As has been noted previously, speakers with coronally low "flat" palates exhibit less articulatory variability than speakers with coronally high "domeshaped" palates. This phenomenon is investigated by means of a tongue model and an EPG experiment. The results show that acoustic variability depends on the shape of the vocal tract. The same articulatory variability leads to more acoustic variability if the palate is flat than if it is domeshaped. Furthermore, speakers with domeshaped palates show more articulatory variability than speakers with flat palates. The results are explained by different control strategies by the speakers. Speakers with flat palates reduce their articulatory variability in order to keep their acoustic variability low.
Articulatory token-to-token variability not only depends on linguistic aspects like the phoneme inventory of a given language but also on speaker specific morphological and motor constraints. As has been noted previously (Perkell (1997), Mooshammer et al. (2004)), speakers with coronally high "domeshaped" palates exhibit more articulatory variability than speakers with coronally low "flat" palates. One explanation for that is based on perception oriented control by the speaker. The influence of articulatory variation on the cross sectional area and consequently on the acoustics should be greater for flat palates than for domeshaped ones. This should force speakers with flat palates to place their tongue very precisely whereas speakers with domeshaped palates might tolerate a greater variability. A second explanation could be a greater amount of lateral linguo-palatal contact for flat palates holding the tongue in position. In this study both hypotheses were tested.
In order to investigate the influence of the palate shape on the variability of the acoustic output a modelling study was carried out. Parallely, an EPG experiment was conducted in order to investigate the relationship between palate shape, articulatory variability and linguo-palatal contact.
Results from the modelling study suggest that the acoustic variability resulting from a certain amount of articulatory variability is higher for flat palates than for domeshaped ones.
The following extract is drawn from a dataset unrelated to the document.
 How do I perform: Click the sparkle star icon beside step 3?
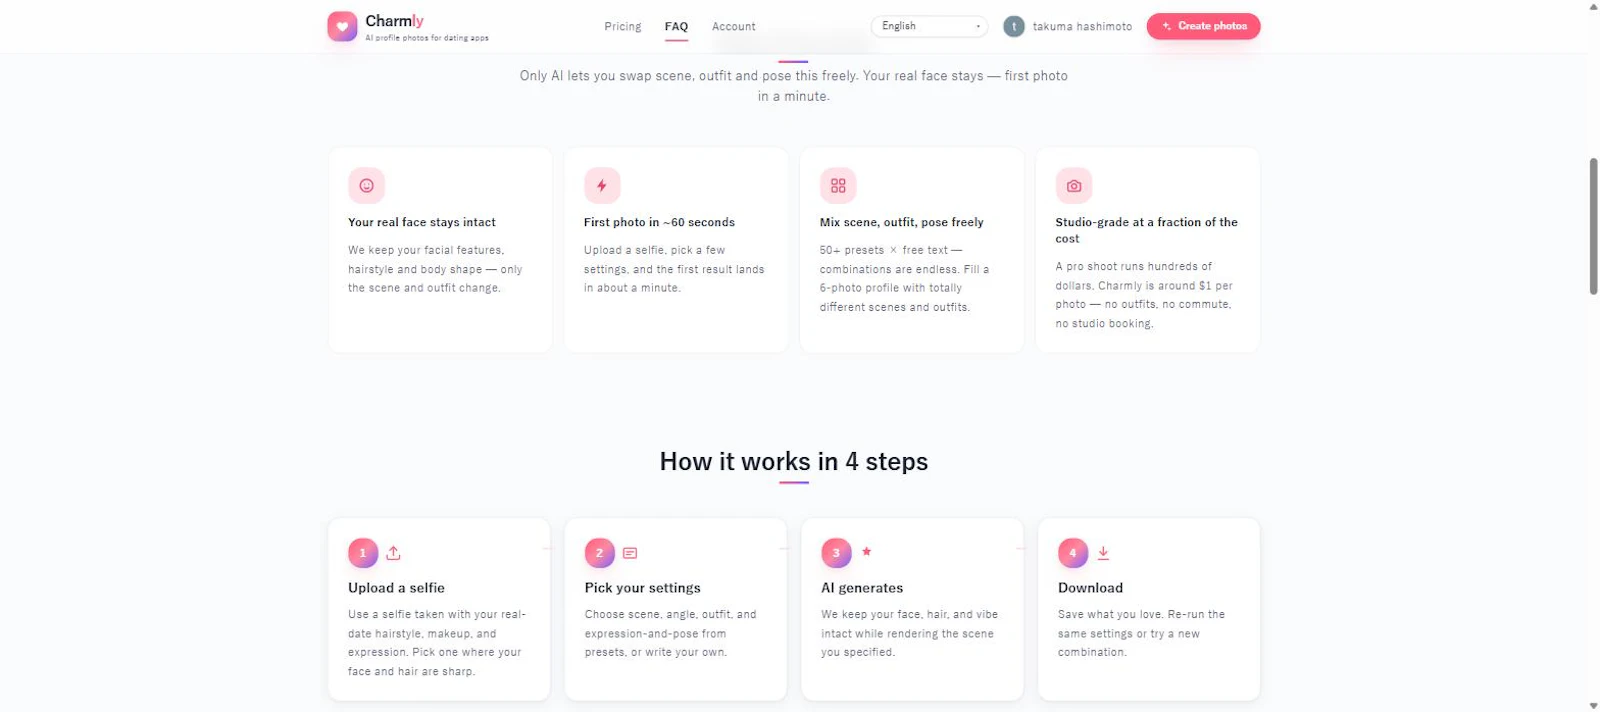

Results from the EPG experiment with 20 speakers show that (1.) speakers with a flat palate exhibit a very low articulatory variability whereas speakers with a domeshaped palate vary, (2.) there is less articulatory variability if there is lots of linguo-palatal contact and (3.) there is no relationship between the amount of lateral linguo-palatal contact and palate shape. The results suggest that there is a relationship between token-to-token variability and palate shape, however, it is not that the two parameters correlate, but that speakers with a flat palate always have a low variability because of constraints of the variability range of the acoustic output whereas speakers with a domeshaped palate may choose the degree of variability. Since linguo-palatal contact and variability correlate it is assumed that linguo-palatal contact is a means for reducing the articulatory variability.